The invocations of element access functions in parallel algorithms invoked with an execution policy of type parallel_vector_execution_policy are permitted to execute in an unordered fashion in unspecified threads of execution, and unsequenced with respect to one another within each thread of execution. These threads of execution are either the invoking thread of execution or threads of execution implicitly created by the library; the latter will provide weakly parallel forward progress guarantees. [Note: This means that multiple function object invocations may be interleaved on a single thread of execution. --- end note]
[Note: This overrides the usual guarantee from the C++ standard, Section 1.9 [intro.execution] that function executions do not interleave with one another. --- end note]
Since parallel_vector_execution_policy allows the execution of element access functions to be interleaved on a single thread, of execution, blocking synchronization, including the use of mutexes, risks deadlock. Thus, the synchronization with parallel_vector_execution_policy is restricted as follows:
A standard library function is vectorization-unsafe if it is specified to synchronize with another function invocation, or another function invocation is specified to synchronize with it, and if it is not a memory allocation or deallocation function. Vectorization-unsafe standard library functions may not be invoked by user code called from parallel_vector_execution_policy algorithms.
[Note: Implementations must ensure that internal synchronization inside standard library routines does not ~~induce deadlock~~prevent forward progress when those routines are executed by threads of execution with weakly parallel forward progress guarantees.
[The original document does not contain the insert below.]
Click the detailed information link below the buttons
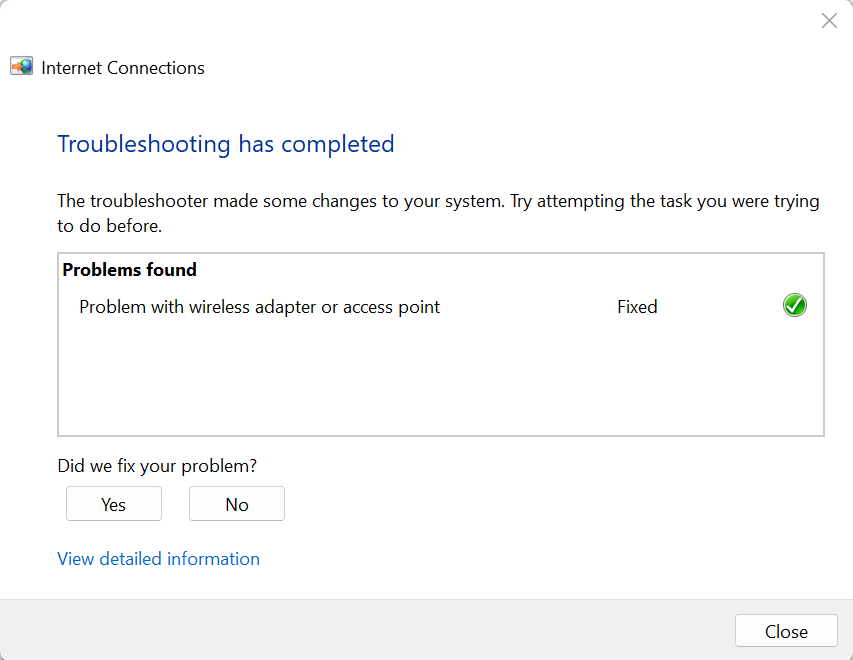This screenshot has height=660, width=853. tap(158, 558)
This can be achieved by either avoiding synchronization incompatible with those guarantees, or by executing these routines differently. --- end note]
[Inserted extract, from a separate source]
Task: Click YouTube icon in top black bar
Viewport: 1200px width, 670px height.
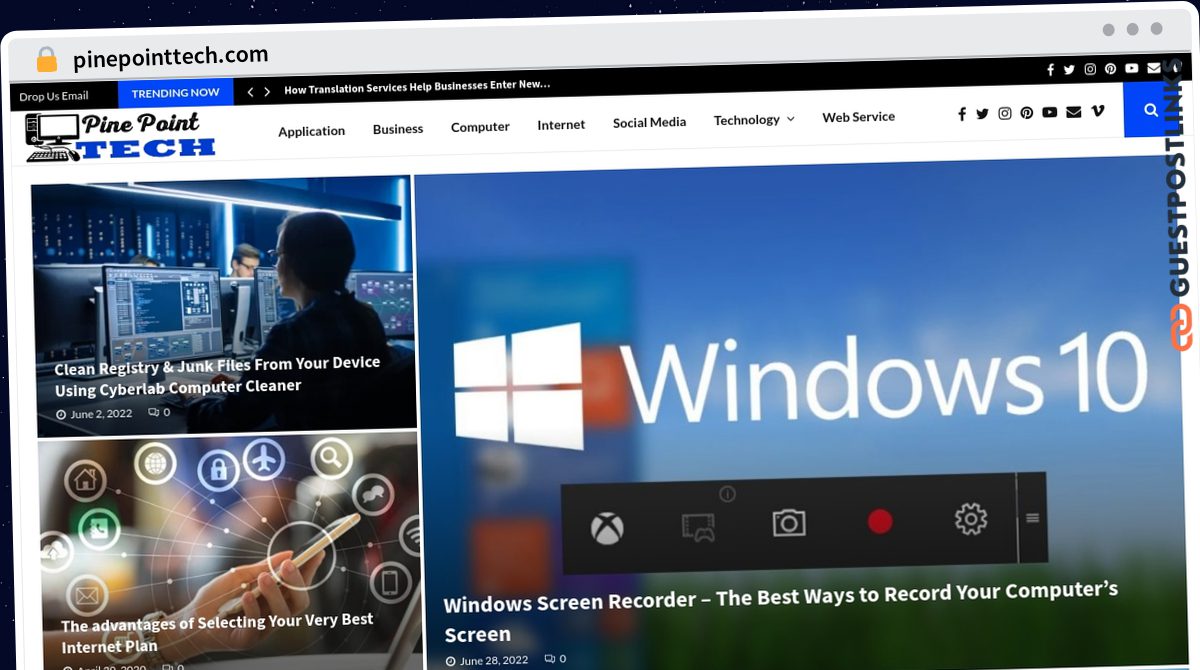Action: pyautogui.click(x=1131, y=68)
Insert a new paragraph before paragraph 6:

If an invocation of a parallel algorithm uses threads of execution implicitly created by the library, then the invoking thread of execution will either block with forward progress guarantee delegation on the completion of these library-managed threads of execution or will eventually execute element access functions. [Note: In blocking with forward progress guarantee delegation in this context, a thread of execution created by the library is considered to have finished execution as soon as it has finished the execution of the particular element access function that the invoking thread of execution logically depends on.]